La Commission de la santé au Parlement a auditionné, ce mardi matin 21 juillet 2026, des représentants des médecins et des pharmaciens du secteur privé ainsi que du Conseil national de l’Ordre des pharmaciens, au sujet de la crise avec les caisses sociales.

Dr Mehdi Mehersi, vice-président du Syndicat des médecins du privé, a indiqué que le secteur fait face à de grandes difficultés, en raison du non-respect par les caisses sociales des délais de paiement de leurs dus. Cette situation les a poussés à programmer une réunion extraordinaire de leur instance administrative, dont les décisions pourraient déboucher sur des mesures d’escalade

Il a précisé que leur relation avec les caisses a toujours été guidée par l’intérêt du citoyen, raison pour laquelle les médecins évitent encore de recourir à la grève, malgré les pertes financières subies.

Dans une déclaration à Mosaïque FM,  Dr Mehersi a ajouté que la Caisse nationale d’assurance maladie (CNAM) devrait régler les prestations dues aux professionnels de santé privés, dans un délai ne dépassant pas deux semaines, alors que ces paiements accusent actuellement un retard de six mois, sans signe d’amélioration. Il a appelé à une rencontre avec le président de la République ou à son intervention, tout en affirmant que les médecins restent attachés au système d’assurance maladie.

De son côté, le représentant des pharmaciens privés a affirmé que des dizaines de pharmaciens font face à des poursuites judiciaires, en raison de difficultés financières et qu'ils subissent des saisies, à cause des retards de paiement de leurs créances par les caisses sociales.

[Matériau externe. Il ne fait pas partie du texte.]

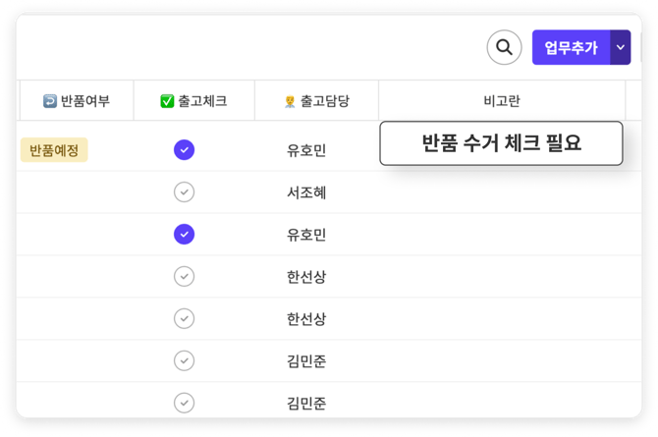The width and height of the screenshot is (658, 437).
Task: Check the first 한선상 row 출고체크
Action: 184,276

Il a rappelé que son secteur avait proposé au ministère du Commerce une augmentation de 100 millimes sur les produits, afin de couvrir les pénalités liées aux retards de paiement des caisses, mais que cette proposition avait été rejetée. Il a, également, critiqué l’absence de lutte contre le secteur parallèle qui commercialise des médicaments et des compléments alimentaires de contrebande, estimant que cette situation contribue à la hausse des prix des médicaments.